Meski 77% pemimpin TI dan keamanan finansial di APAC yakin telah memetakan aset API mereka, nyatanya hanya 27% yang benar-benar tahu API mana saja yang berpotensi membocorkan data sensitif.

Secara global, 96% organisasi jasa keuangan setidaknya pernah kebobolan satu insiden keamanan API dalam setahun terakhir. Situasi kian pelik dengan lonjakan aktivitas bot canggih sebesar 147% di akhir 2025. Penjahat siber kini memanfaatkan botnet berbasis AI yang mampu meniru perilaku browser manusia untuk mengelabui sistem keamanan.

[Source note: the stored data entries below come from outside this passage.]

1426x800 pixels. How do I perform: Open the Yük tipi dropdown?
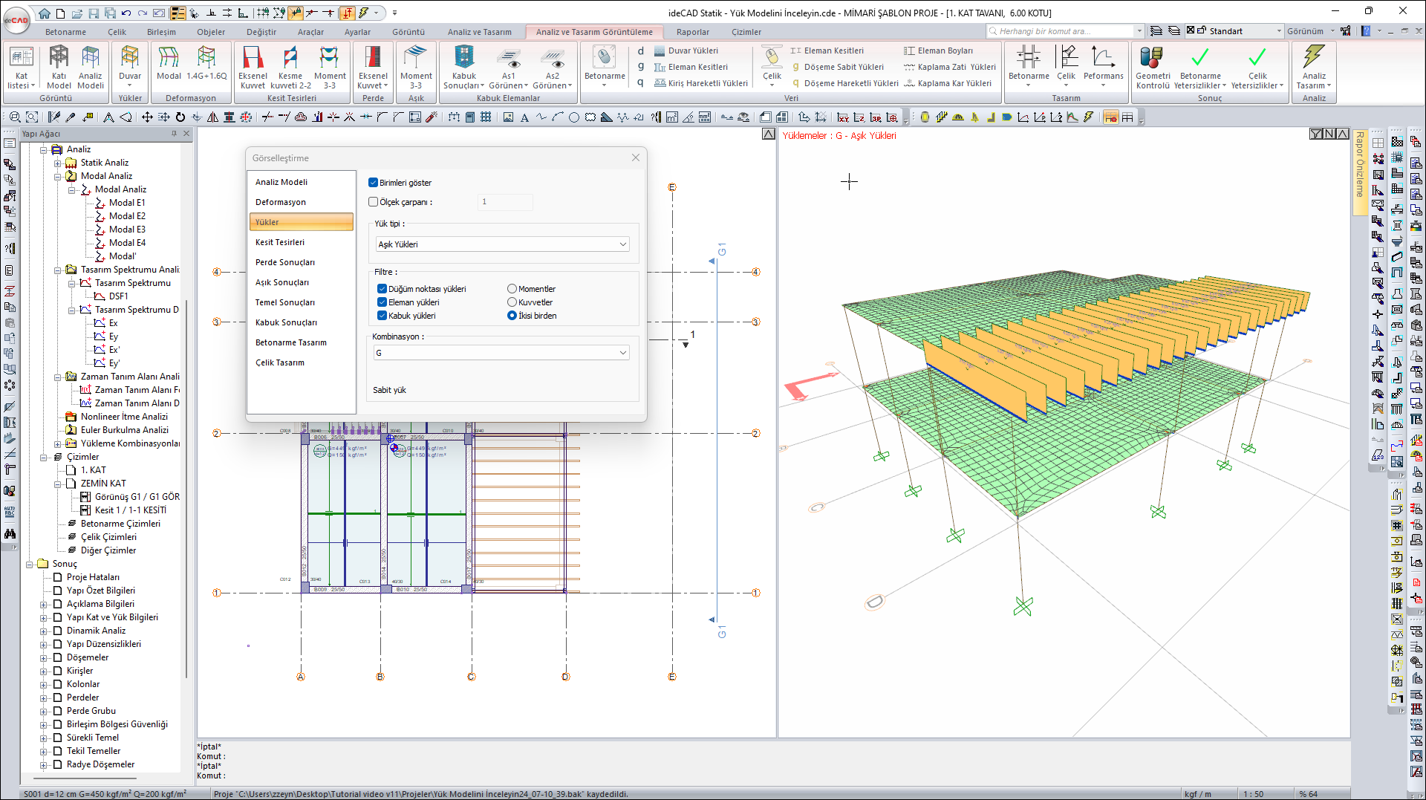click(x=502, y=244)
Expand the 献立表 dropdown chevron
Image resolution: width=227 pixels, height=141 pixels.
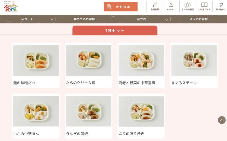coord(166,20)
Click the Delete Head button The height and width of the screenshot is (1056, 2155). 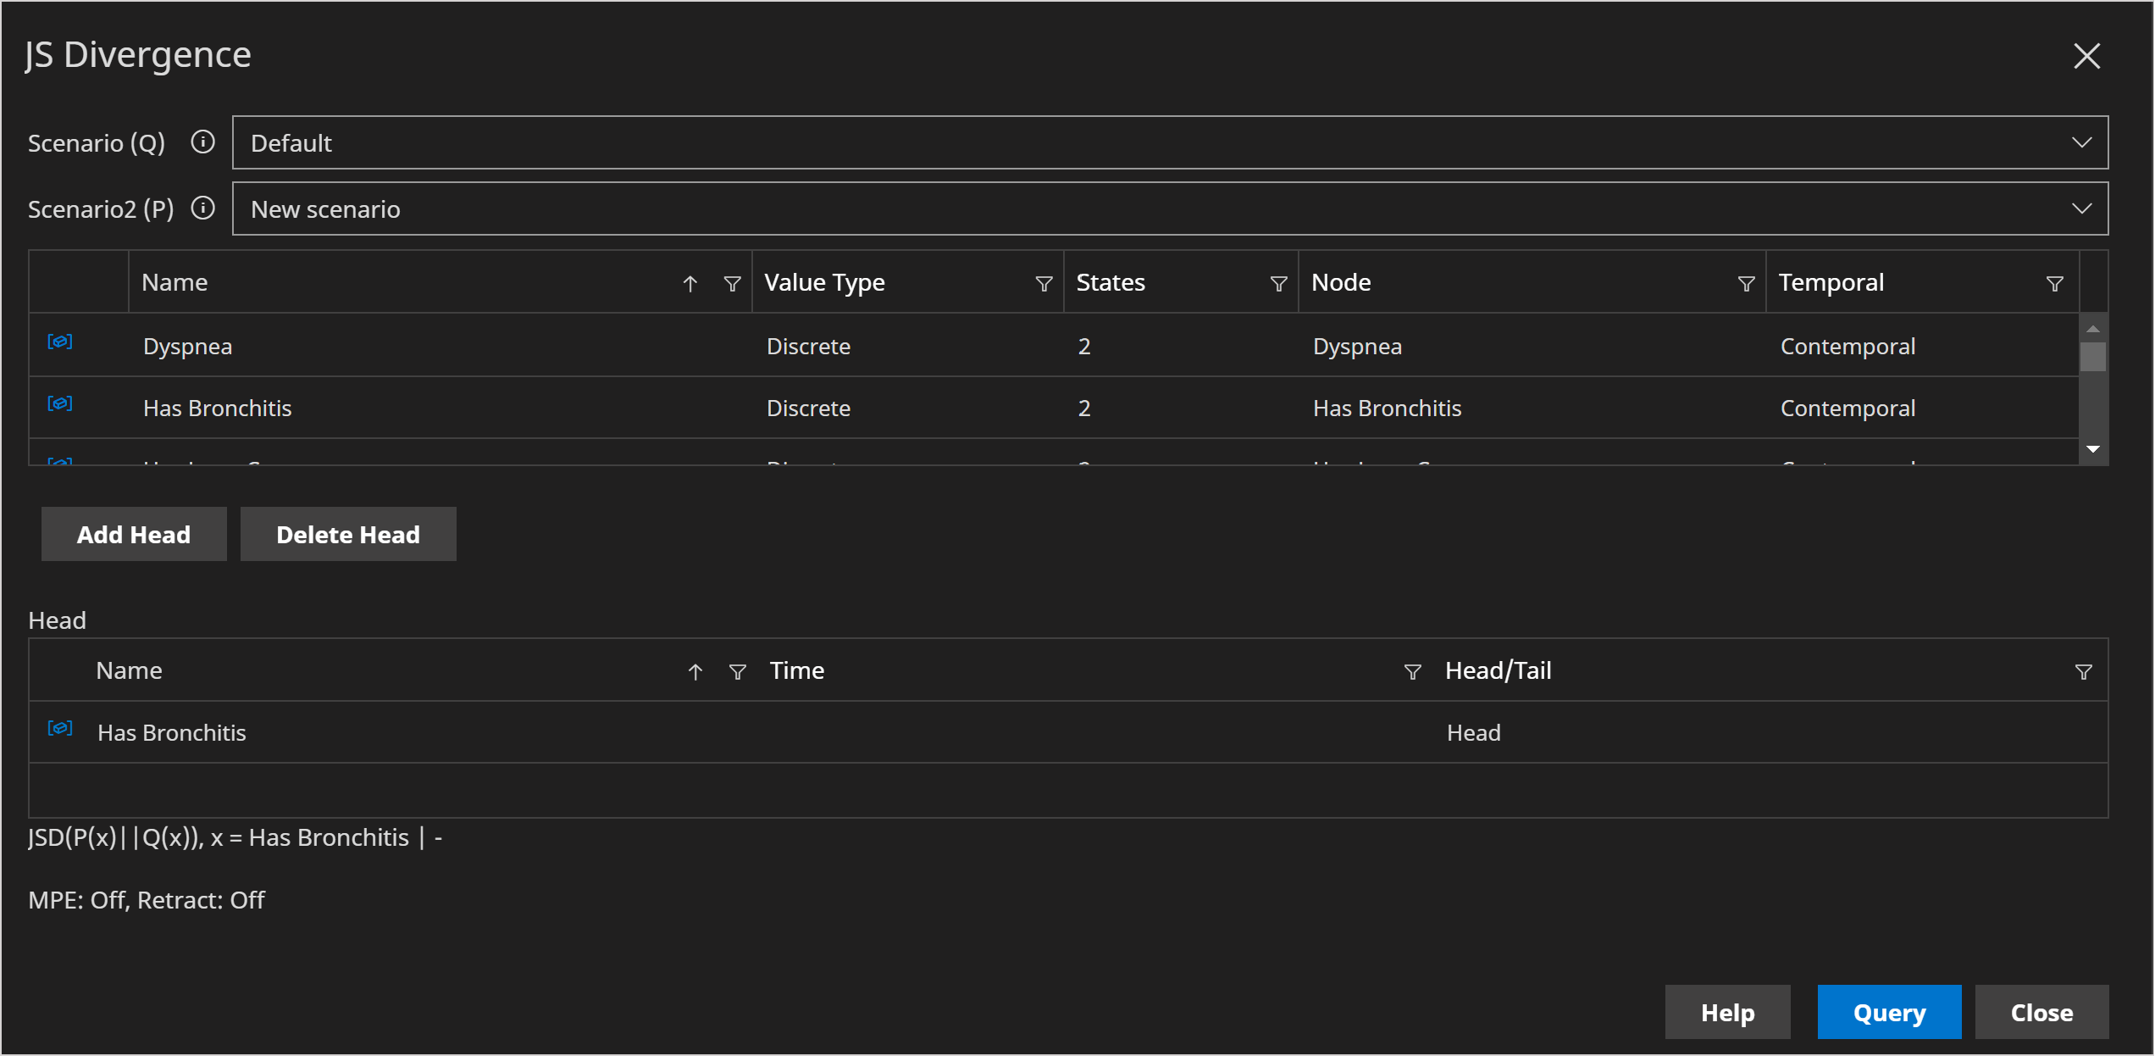(x=347, y=533)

“Banyak bank mengamankan layanan digital baru di atas sistem lama (legacy) yang sulit ditambal atau diintegrasikan secara aman,” ujar Director of Security Technology and Strategy APJ di Akamai, Reuben Koh.

"Jika institusi tidak tahu API mana yang mengekspos data sensitif, mereka sedang beroperasi dengan risiko tinggi," ia memungkaskan.

Keamanan Sebagai Ketahanan Bisnis

Menghadapi ancaman yang berevolusi, Akamai menegaskan keamanan siber tidak boleh lagi sekadar menjadi formalitas kepatuhan regulasi, melainkan pilar utama ketahanan operasional bisnis.

Lembaga keuangan didorong untuk berinvestasi pada alat keamanan API yang adaptif serta mengadopsi pertahanan berbasis AI demi merespons serangan dengan kecepatan mesin.

Selain itu, laporan ini menyoroti efektivitas metode mikrosegmentasi--teknik mengisolasi aplikasi penting guna membatasi ruang gerak hacker. Organisasi yang menerapkan sistem ini tercatat mampu merespons dan memulihkan insiden 33% lebih cepat, memangkas kerugian finansial maupun hancurnya reputasi institusi di mata nasabah.